Task objective:
Rewrite the listing with "screenshot" changed to "screen image" and nothing else altered, starting at the line containing "Find the location" and running through the end of the listing. Omit the pictures from your answer.

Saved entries
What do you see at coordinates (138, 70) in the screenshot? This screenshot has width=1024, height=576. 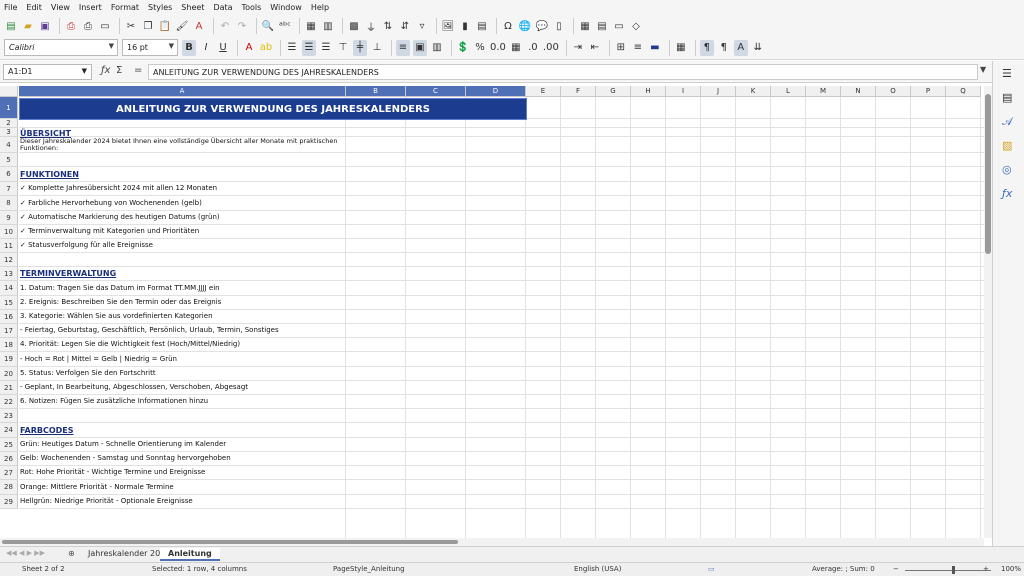 I see `formula-equals-icon: =` at bounding box center [138, 70].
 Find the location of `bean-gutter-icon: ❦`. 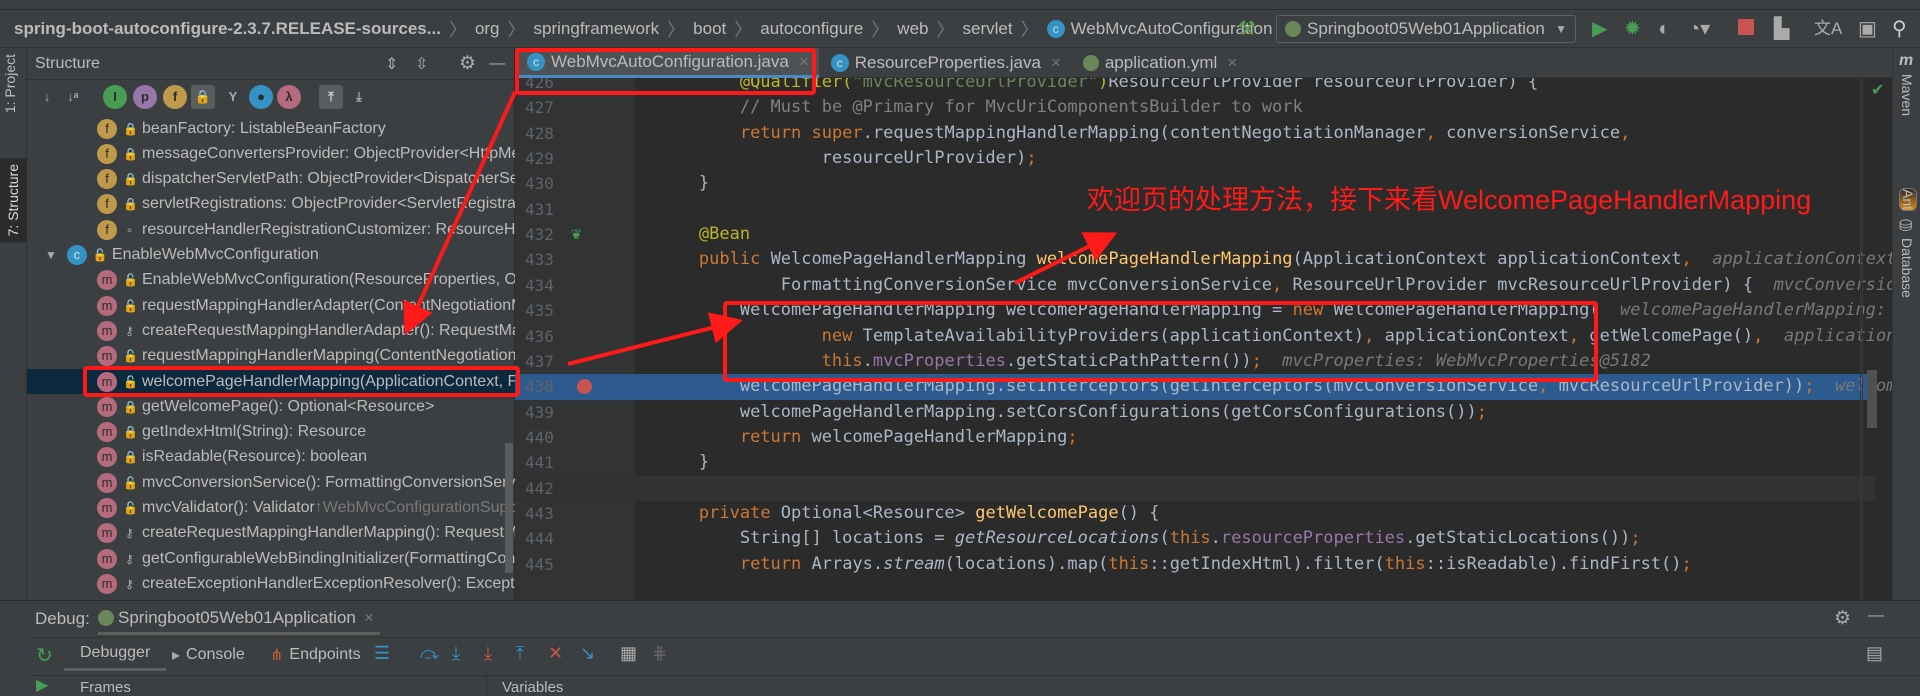

bean-gutter-icon: ❦ is located at coordinates (576, 234).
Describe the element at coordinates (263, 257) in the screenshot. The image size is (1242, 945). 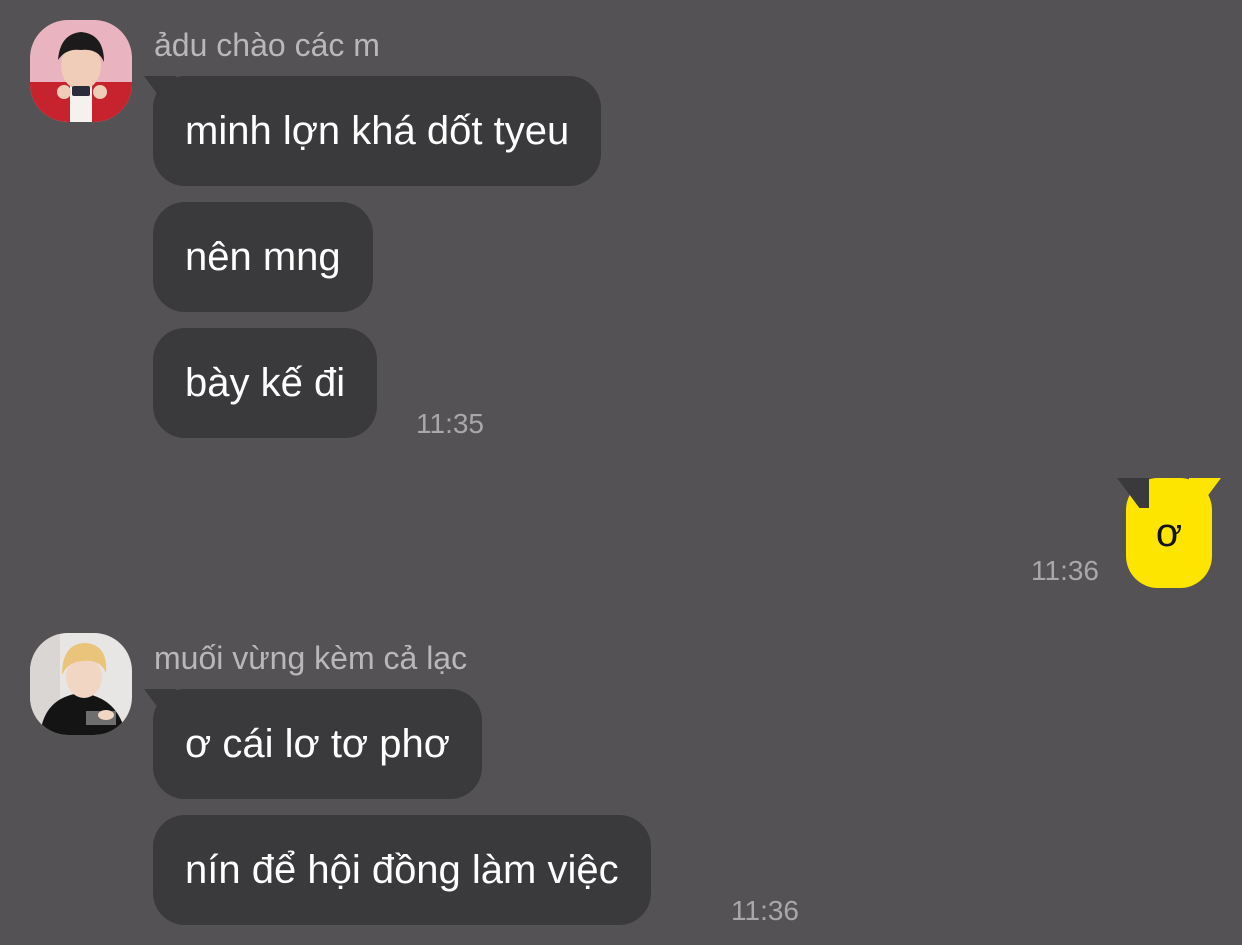
I see `message-bubble: nên mng` at that location.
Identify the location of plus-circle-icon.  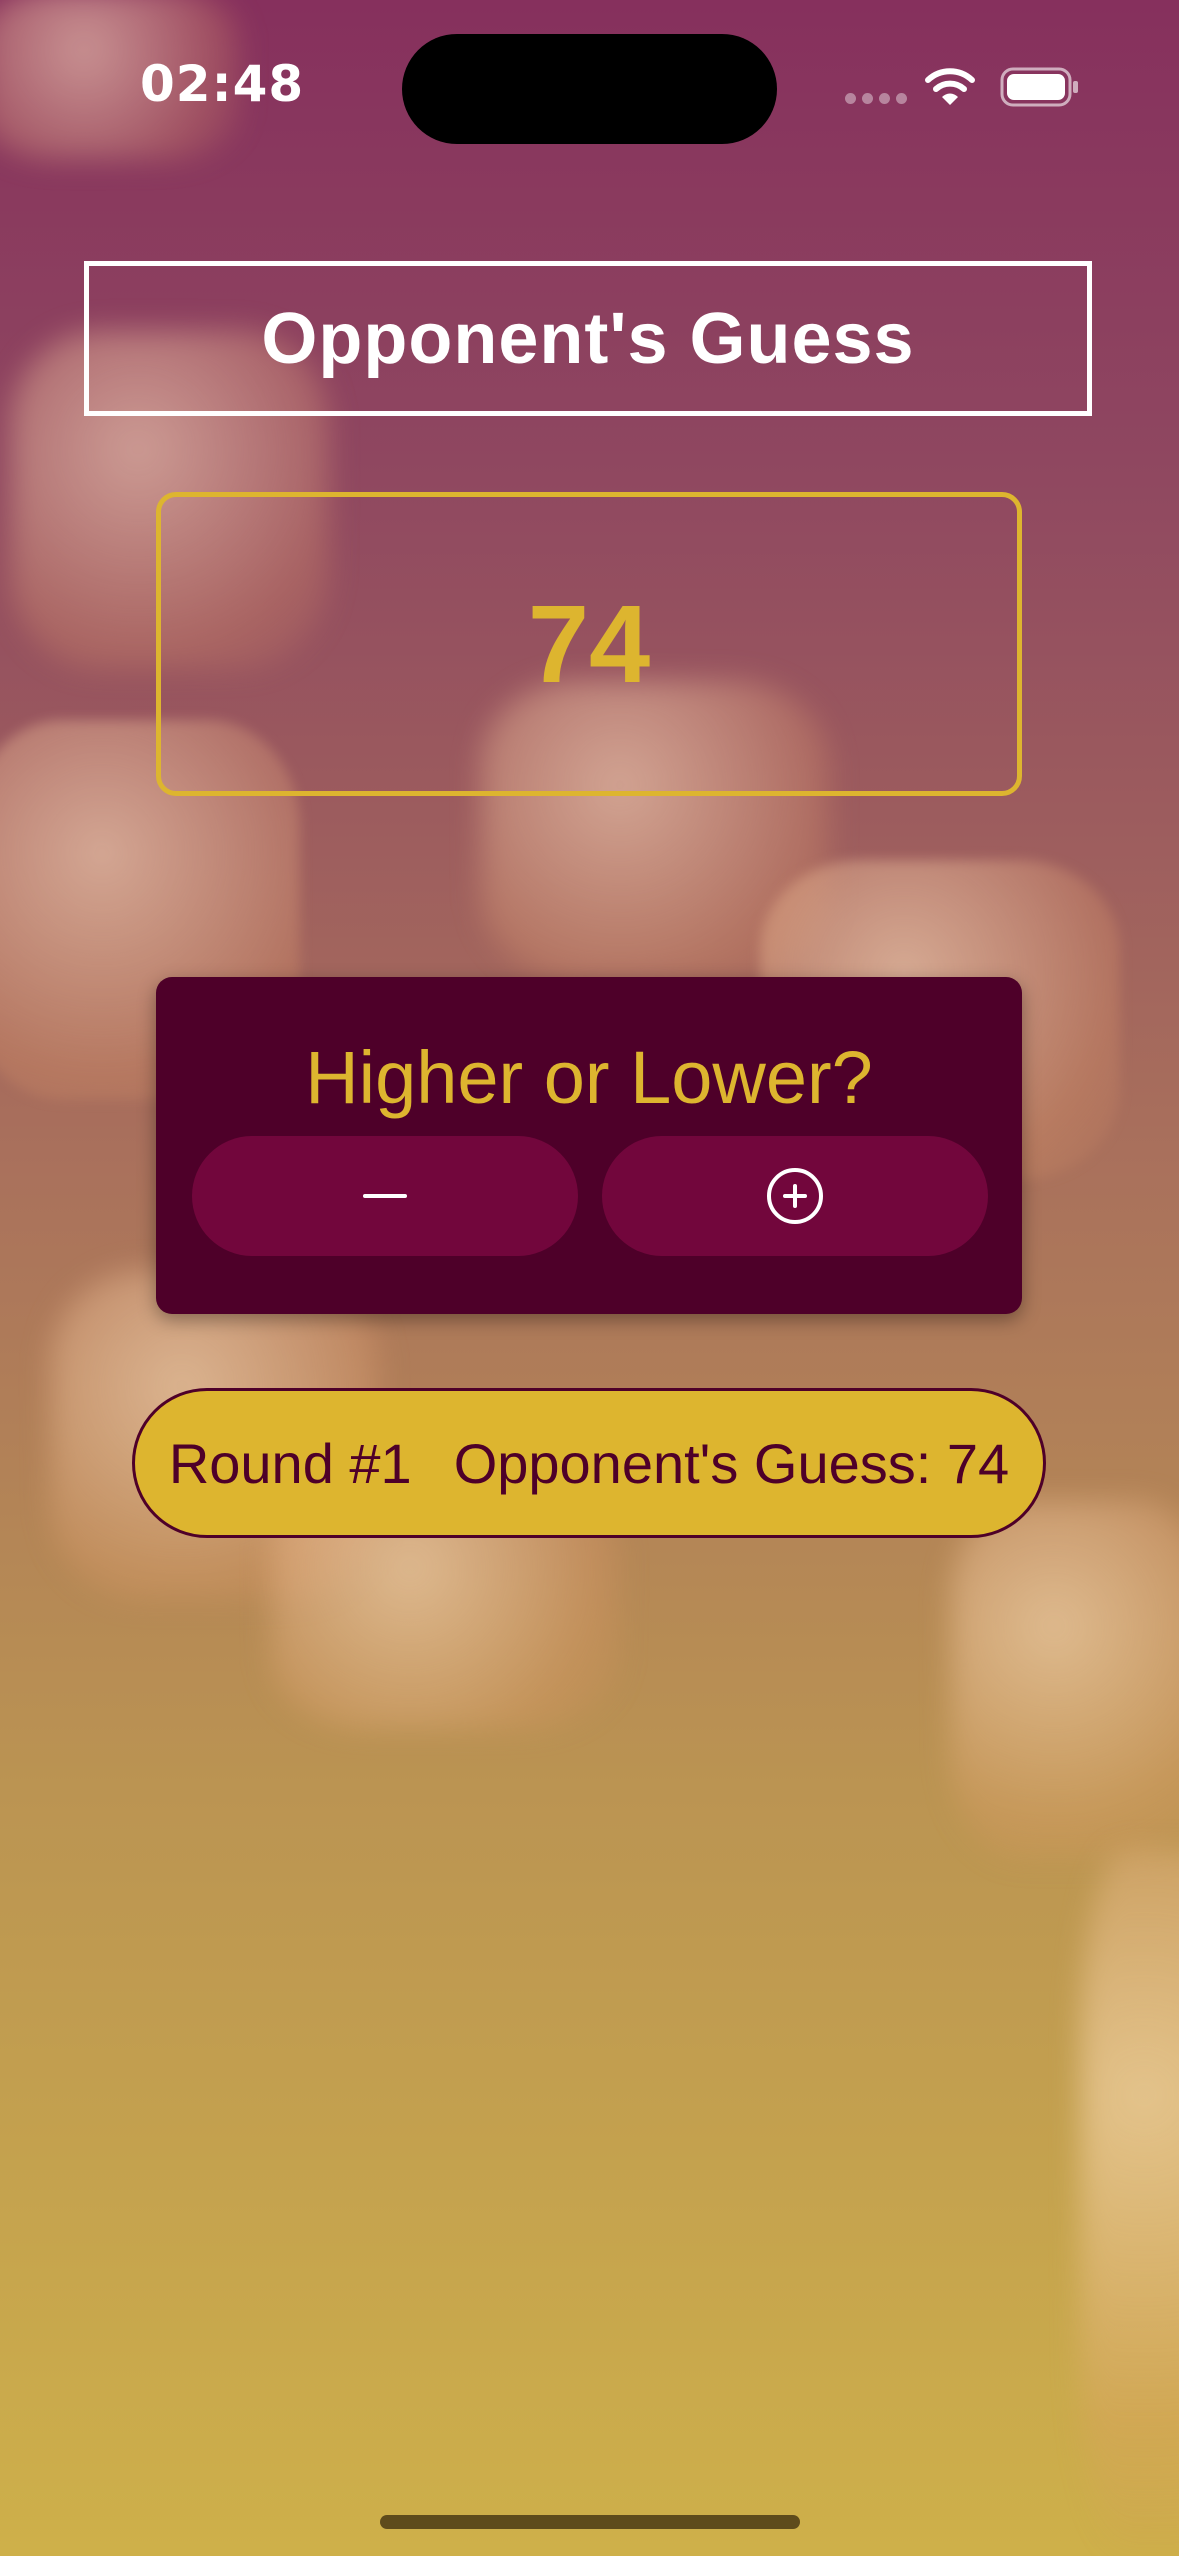
(795, 1196).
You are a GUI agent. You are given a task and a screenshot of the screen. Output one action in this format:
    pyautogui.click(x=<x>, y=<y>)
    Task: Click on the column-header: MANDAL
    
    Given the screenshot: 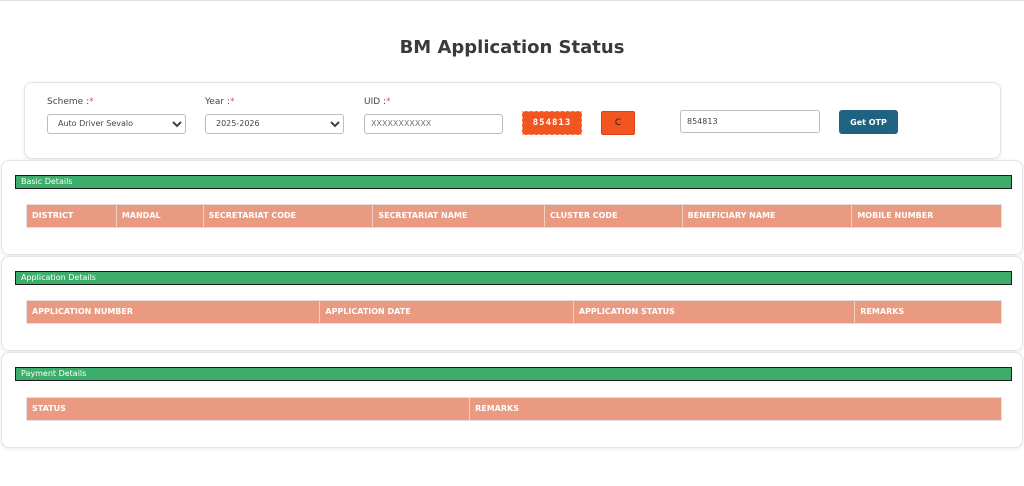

Solution to the exercise:
 Find the location of `bean-gutter-icon: ❦`. 

bean-gutter-icon: ❦ is located at coordinates (576, 234).
Describe the element at coordinates (263, 257) in the screen image. The image size is (1242, 945). 
I see `message-bubble: nên mng` at that location.
Identify the location of plus-circle-icon.  
(795, 1196).
You are a GUI agent. You are given a task and a screen image of the screen. Output one action in this format:
    pyautogui.click(x=<x>, y=<y>)
    Task: Click on the column-header: MANDAL
    
    Given the screen image: 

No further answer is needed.